Les industriels papetiers intéressés par le site travaillent désormais ensemble pour présenter une offre commune. dans CGT UPM Chapelle Darblay

Les industriels papetiers intéressés par le site travaillent désormais ensemble pour présenter une offre commune.

Après plus de vingt mois de travail, les trois représentants des salariés de l’usine UPM Chapelle Darblay n’allaient pas baisser les bras avec l’abandon du groupe belge VPK dans la reprise de la papeterie. Arnaud Dauxerre, représentant sans étiquette du collège cadres du comité social et économique (CSE), Cyril Biffault, délégué syndical CGT, et Julien Sénécal, secrétaire du CSE, ont plutôt organisé une réunion avec les autres porteurs de projets papetiers pour l’usine située près de Rouen en Seine-Maritime.

Vendredi dernier, quatre industriels se sont assis autour d’une table avec les services de l’État, de la région et de la métropole, afin de construire et proposer une offre de reprise unique. « L’objectif est de combler les lacunes et renforcer les atouts en conjuguant les initiatives » explique Arnaud Dauxerre.

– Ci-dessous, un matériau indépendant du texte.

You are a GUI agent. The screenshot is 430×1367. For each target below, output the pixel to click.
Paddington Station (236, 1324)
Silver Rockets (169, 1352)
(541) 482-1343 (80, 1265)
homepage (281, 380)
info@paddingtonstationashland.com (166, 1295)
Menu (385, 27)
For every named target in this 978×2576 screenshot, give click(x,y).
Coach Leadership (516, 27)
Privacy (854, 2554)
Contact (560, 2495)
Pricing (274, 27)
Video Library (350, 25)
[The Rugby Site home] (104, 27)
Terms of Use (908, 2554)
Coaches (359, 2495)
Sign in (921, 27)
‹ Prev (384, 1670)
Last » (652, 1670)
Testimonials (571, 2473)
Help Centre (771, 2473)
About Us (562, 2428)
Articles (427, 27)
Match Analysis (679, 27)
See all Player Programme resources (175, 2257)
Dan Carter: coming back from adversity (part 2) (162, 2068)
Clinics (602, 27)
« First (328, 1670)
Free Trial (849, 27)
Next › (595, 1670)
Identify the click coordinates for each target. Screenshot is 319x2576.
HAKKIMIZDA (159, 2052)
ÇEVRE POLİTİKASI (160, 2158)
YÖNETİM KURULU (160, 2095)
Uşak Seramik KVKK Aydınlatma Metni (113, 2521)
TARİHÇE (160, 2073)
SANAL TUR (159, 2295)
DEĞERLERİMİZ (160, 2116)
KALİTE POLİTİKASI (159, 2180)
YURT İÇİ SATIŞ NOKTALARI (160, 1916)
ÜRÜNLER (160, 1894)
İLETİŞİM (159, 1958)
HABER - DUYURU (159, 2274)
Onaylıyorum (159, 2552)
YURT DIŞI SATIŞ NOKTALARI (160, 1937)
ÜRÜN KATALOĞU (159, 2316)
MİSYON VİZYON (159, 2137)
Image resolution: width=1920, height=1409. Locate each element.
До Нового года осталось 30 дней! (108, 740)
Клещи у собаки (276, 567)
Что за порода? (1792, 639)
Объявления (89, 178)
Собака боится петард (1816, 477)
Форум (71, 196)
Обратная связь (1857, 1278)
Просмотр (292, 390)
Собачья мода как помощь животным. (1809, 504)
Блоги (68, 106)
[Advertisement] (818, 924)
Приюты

« Cette réunion est ni plus ni moins ce que nous demandons à l’État depuis des mois, souligne le délégué syndical Cyril Biffault. Il n’a jamais voulu en entendre parler. Mais s’il faut associer différents projets pour construire un vrai avenir pour l’usine, c’est le moment de le faire ».

Ces projets individuels concernent la production de sacherie, de pâte marchande recyclée pour l’emballage, de produits cellulosiques pour l’isolation biosourcée et de papier journal.
« Le papier pour l’isolation des bâtiments a les mêmes caractéristiques que le papier journal. Or la production de papier journal se raréfie et la hausse des prix mécontente bon nombre de groupes de presse. Un acteur local serait très bien accueilli » donne en exemple le représentant des cadres.

Lors de cette première réunion, une méthode de travail et un planning ont été mis en place. « Nous avons juste donné l’impulsion. » 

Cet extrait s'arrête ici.